Studiare il midollo osseo: livelli di fragilità
Queste le parole di Gaia Spinetti, biologa della fondazione MultiMedica: “Attualmente stiamo arruolando i pazienti. Sono soggetti sottoposti a protesi d’anca per artrosi, nei quali possiamo studiare il midollo osseo presente nella testa del femore che, invece di essere considerata materiale di scarto operatorio, viene inviata al nostro laboratorio per l’analisi della struttura e dell’abbondanza di cellule riparative. Per ogni paziente facciamo una stima dell’indice di fragilità secondo i criteri dello score di Rockwood, un punteggio da 0 a 40 che tiene conto dell’indipendenza nello svolgere le attività della vita quotidiana, di una valutazione psico-sociale, di eventuali comorbidità, dello stato mentale e di quello nutrizionale, della capacità polmonare e della forza muscolare. Da 0 a 16 abbiamo un indice di fragilità lieve, da 16 a 27 moderato e da 27 a 40 severo. Cercheremo poi di capire se ai diversi livelli di fragilità misurati nei pazienti corrispondono specifiche caratteristiche del midollo osseo. Ci aspettiamo di rilevare nei pazienti più fragili una diminuzione della quantità di cellule riparatrici midollari e circolanti. Auspichiamo, inoltre, che gli interventi nutrizionali e di esercizio fisico correlino invece con un aumento delle cellule riparative, indicando un recupero della funzionalità midollare. Un primo dato preliminare già emerso è l’effettiva associazione inversa tra il livello di attività fisica e la fragilità: più esercizio si pratica, meno si è fragili”.
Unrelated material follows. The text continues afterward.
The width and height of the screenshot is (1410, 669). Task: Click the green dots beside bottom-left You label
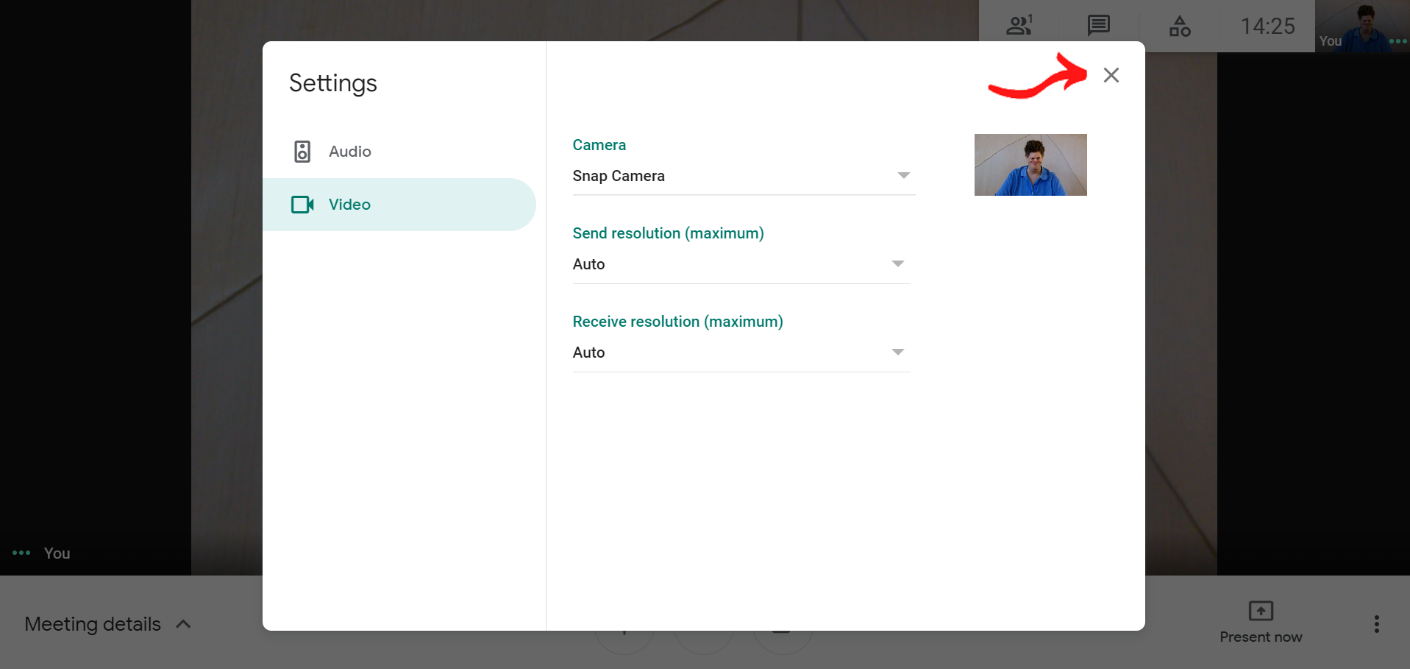click(x=21, y=553)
Che cosa contraddistingue i centenari (variante Lav)
La variante Lav (Longevity-associated variant) della proteina BPIFB4 è stata identificata grazie a una serie di studi che si sono protratti per anni. Essa è stata rilevata in misura maggiore nei centenari rispetto alla popolazione generale. Annibale Puca di Fondazione MultiMedica ha dichiarato: “Questa variante è stata selezionata dal processo evolutivo per l’adattamento all’ambiente. La proteina, abbondante nei centenari sani, ha un grosso potenziale terapeutico, come accertato dalla sua somministrazione in modelli animali di disfunzione endoteliale, ischemia periferica, ipertensione, aterosclerosi e fragilità (questi ultimi dati sono ancora preliminari o non pubblicati). I meccanismi attraverso i quali la proteina opera sono stati in parte svelati. Ulteriori sforzi sono necessari per la piena comprensione dei potenziali terapeutici della Lav ed è su questo fronte che ci stiamo concentrando”.